Tajuk di atas—tema Natal PGI-KWI 2008—awalnya merupakan nasihat Paulus kepada umat di Roma. Di tengah budaya plural-metropolis, umat didorong untuk mengambil langkah aktif dalam hidup bermasyarakat.

Dalam kehidupan berbangsa, tema itu semakin penting dan bermakna. Makin hari suasana ”damai” makin jauh panggang dari api. Simaklah surat kabar! Mudahkah mencari kedamaian di sana?

SITUASI SERBARESAH

Krisis ekonomi di Amerika tak hanya mengancam negeri adidaya itu.
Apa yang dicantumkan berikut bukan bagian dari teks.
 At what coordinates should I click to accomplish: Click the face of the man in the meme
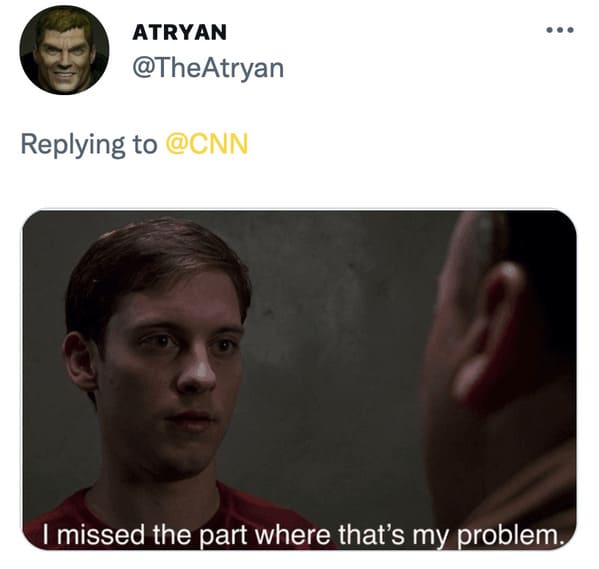[x=168, y=367]
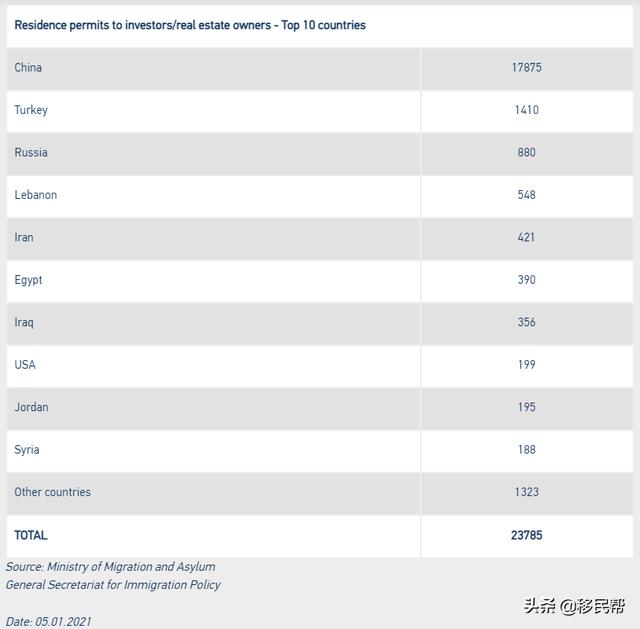Select the China country cell
The height and width of the screenshot is (629, 640).
(28, 68)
Negara-negara kaya, apa lagi negara kayak Indonesia, pun terkena imbasnya. Merosotnya nilai tukar rupiah terhadap dolar menyebabkan para pengusaha ketar-ketir. Para buruh—lebih tak nyaman lagi—resah di bawah ancaman PHK.

Di bidang pertanian, petani kelapa sawit menjerit di tengah turunnya harga tandan buah segar. Bahkan ada yang bunuh diri karena stres. Kelangkaan pupuk bersubsidi menyebabkan petani resah di bawah ancaman gagal panen.

Kriminalitas pun menjadi-jadi. Kesesakan hidup dianggap lisensi. Orang makin mudah terprovokasi. Tak pikir panjang lagi. Yang penting perut kenyang! Di tingkat elite tindak korupsi makin menggila. Terkesan nggak ada matinye!

Dalam situasi serbaresah itulah, nasihat Paulus itu kembali digemakan: ”Hiduplah Dalam Perdamaian Dengan Semua Orang.” (Roma 12:18).

KARYA AKTIF

Dalam kata ”hiduplah” terkandung usaha, juga tersirat pilihan. Diri sendirilah yang bertanggung jawab memilih dan mengusahakan. Hidup kita memang bukan milik orang lain.

Kedamaian tak muncul begitu saja, namun karya aktif manusia. Tak juga instan. Butuh kerja keras. Suasana damai merupakan proses yang perlu dihadirkan secara serius dan fokus.

Damai yang dimaksud tentu bukan sekadar tiada perang. Lebih hakiki, apakah perilaku kita membuat damai orang lain? Atau, malah membuat resah!

Paulus juga menasihati umat agar tidak pilih-pilih tebu. Damai yang ditawarkan hendaklah bisa dinikmati semua orang. Jadi, bukan untuk kalangan sendiri.